- [Available data]:
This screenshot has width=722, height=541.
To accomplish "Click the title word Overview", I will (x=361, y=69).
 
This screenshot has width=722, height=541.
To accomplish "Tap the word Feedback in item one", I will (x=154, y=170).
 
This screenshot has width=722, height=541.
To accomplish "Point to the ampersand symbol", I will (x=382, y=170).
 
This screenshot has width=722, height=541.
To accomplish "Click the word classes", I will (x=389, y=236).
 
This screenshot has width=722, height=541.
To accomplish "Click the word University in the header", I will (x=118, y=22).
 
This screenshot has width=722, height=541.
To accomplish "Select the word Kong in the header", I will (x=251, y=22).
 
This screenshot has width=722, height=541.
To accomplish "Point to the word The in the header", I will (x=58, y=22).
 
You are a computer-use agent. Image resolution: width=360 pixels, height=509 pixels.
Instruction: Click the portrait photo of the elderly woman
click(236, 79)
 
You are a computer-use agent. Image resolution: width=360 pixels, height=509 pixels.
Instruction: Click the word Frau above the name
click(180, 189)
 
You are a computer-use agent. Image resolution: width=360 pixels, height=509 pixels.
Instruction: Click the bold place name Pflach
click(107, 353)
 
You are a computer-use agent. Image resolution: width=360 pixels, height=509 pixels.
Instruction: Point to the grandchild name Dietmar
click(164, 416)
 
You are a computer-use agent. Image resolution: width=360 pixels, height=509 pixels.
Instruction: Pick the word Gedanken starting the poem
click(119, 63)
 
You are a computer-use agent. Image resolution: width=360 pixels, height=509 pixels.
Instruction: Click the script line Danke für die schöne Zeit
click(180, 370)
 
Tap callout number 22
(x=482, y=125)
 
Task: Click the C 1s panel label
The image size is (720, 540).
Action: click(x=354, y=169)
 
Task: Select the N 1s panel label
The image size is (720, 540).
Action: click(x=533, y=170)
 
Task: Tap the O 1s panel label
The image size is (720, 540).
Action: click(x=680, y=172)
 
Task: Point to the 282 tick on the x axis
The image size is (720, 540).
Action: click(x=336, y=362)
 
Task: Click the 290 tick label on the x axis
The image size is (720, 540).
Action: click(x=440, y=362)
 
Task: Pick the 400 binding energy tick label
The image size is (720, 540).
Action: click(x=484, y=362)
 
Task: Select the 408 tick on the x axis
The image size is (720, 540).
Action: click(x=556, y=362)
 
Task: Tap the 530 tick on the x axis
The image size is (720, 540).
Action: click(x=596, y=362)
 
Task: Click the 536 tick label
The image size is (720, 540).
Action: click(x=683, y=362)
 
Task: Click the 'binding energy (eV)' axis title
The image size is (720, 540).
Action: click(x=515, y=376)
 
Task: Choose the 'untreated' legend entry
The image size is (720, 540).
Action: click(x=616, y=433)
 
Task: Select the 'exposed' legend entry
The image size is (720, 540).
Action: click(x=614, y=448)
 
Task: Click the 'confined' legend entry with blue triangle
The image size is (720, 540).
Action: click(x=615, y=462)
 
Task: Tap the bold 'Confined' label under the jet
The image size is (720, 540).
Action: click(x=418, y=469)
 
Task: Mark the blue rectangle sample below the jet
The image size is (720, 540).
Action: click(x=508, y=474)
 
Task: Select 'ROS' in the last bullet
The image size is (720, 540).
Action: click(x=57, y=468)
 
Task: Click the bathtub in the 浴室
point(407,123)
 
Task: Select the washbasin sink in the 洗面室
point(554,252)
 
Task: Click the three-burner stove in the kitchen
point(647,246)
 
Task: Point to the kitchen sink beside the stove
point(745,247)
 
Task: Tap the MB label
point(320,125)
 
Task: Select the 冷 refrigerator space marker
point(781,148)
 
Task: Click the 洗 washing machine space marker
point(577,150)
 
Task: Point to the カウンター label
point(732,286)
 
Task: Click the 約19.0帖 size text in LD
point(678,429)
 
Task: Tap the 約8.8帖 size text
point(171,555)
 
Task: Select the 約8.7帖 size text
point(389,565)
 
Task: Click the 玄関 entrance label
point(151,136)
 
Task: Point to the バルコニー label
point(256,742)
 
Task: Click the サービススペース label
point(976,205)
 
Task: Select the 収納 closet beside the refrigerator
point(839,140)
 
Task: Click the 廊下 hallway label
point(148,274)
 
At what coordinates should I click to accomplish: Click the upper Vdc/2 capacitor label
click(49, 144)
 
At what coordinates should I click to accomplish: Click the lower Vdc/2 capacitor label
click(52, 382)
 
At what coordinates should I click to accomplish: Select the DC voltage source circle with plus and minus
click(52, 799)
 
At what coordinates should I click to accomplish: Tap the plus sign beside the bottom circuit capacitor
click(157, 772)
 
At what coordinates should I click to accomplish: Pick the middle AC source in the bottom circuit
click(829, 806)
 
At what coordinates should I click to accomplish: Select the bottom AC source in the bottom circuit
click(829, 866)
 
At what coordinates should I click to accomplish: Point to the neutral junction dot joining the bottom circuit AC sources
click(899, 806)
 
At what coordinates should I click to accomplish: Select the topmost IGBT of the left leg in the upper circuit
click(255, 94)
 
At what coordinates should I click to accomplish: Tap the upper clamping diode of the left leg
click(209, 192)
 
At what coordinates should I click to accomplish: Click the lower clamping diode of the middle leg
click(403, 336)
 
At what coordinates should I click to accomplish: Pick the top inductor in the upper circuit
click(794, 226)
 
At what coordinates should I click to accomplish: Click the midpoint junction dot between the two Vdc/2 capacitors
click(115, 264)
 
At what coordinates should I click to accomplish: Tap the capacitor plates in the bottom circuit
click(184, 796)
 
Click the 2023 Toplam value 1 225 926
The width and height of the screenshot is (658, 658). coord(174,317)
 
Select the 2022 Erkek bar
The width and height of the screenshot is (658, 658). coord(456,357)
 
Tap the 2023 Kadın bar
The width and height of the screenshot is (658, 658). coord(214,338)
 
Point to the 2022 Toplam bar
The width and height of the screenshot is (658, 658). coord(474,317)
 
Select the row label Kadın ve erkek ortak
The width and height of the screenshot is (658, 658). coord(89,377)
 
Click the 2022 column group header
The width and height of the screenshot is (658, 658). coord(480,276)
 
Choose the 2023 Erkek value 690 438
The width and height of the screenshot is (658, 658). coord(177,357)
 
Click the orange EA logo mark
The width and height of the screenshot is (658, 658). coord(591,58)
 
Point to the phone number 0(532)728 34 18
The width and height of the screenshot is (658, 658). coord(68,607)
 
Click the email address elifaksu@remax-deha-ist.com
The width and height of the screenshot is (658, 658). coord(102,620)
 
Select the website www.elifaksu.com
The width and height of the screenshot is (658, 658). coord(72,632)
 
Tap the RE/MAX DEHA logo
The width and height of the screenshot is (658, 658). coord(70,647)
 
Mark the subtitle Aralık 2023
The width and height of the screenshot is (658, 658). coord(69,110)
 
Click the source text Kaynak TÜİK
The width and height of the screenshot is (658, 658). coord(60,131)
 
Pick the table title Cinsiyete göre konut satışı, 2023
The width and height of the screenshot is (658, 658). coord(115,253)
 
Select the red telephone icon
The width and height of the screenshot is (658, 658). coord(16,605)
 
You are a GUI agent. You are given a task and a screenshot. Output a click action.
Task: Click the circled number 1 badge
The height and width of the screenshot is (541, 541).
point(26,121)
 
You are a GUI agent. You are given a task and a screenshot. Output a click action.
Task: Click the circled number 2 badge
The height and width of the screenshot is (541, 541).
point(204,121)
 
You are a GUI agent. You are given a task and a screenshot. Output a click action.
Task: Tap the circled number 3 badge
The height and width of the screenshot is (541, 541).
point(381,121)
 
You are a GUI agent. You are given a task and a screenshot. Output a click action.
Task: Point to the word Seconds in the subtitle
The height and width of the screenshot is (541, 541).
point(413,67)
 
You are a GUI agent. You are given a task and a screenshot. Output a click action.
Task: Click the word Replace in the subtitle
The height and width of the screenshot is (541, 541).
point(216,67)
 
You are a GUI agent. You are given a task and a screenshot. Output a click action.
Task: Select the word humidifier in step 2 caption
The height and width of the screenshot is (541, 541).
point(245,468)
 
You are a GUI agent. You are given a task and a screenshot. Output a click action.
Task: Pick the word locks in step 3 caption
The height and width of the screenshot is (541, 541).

- [Problem statement]:
Output the items starting at the line that contains "Task: Tap the 約8.8帖 size text" and ending at the line that contains "(658, 658). coord(474,317)" as a JSON list of strings, one string per line, with blank lines omitted.

- [Completed task]:
[
  "Task: Tap the 約8.8帖 size text",
  "point(171,555)",
  "Task: Select the 約8.7帖 size text",
  "point(389,565)",
  "Task: Click the 玄関 entrance label",
  "point(151,136)",
  "Task: Point to the バルコニー label",
  "point(256,742)",
  "Task: Click the サービススペース label",
  "point(976,205)",
  "Task: Select the 収納 closet beside the refrigerator",
  "point(839,140)",
  "Task: Click the 廊下 hallway label",
  "point(148,274)",
  "At what coordinates should I click to accomplish: Click the upper Vdc/2 capacitor label",
  "click(49, 144)",
  "At what coordinates should I click to accomplish: Click the lower Vdc/2 capacitor label",
  "click(52, 382)",
  "At what coordinates should I click to accomplish: Select the DC voltage source circle with plus and minus",
  "click(52, 799)",
  "At what coordinates should I click to accomplish: Tap the plus sign beside the bottom circuit capacitor",
  "click(157, 772)",
  "At what coordinates should I click to accomplish: Pick the middle AC source in the bottom circuit",
  "click(829, 806)",
  "At what coordinates should I click to accomplish: Select the bottom AC source in the bottom circuit",
  "click(829, 866)",
  "At what coordinates should I click to accomplish: Point to the neutral junction dot joining the bottom circuit AC sources",
  "click(899, 806)",
  "At what coordinates should I click to accomplish: Select the topmost IGBT of the left leg in the upper circuit",
  "click(255, 94)",
  "At what coordinates should I click to accomplish: Tap the upper clamping diode of the left leg",
  "click(209, 192)",
  "At what coordinates should I click to accomplish: Click the lower clamping diode of the middle leg",
  "click(403, 336)",
  "At what coordinates should I click to accomplish: Pick the top inductor in the upper circuit",
  "click(794, 226)",
  "At what coordinates should I click to accomplish: Click the midpoint junction dot between the two Vdc/2 capacitors",
  "click(115, 264)",
  "At what coordinates should I click to accomplish: Tap the capacitor plates in the bottom circuit",
  "click(184, 796)",
  "Click the 2023 Toplam value 1 225 926",
  "The width and height of the screenshot is (658, 658). coord(174,317)",
  "Select the 2022 Erkek bar",
  "The width and height of the screenshot is (658, 658). coord(456,357)",
  "Tap the 2023 Kadın bar",
  "The width and height of the screenshot is (658, 658). coord(214,338)",
  "Point to the 2022 Toplam bar",
  "The width and height of the screenshot is (658, 658). coord(474,317)"
]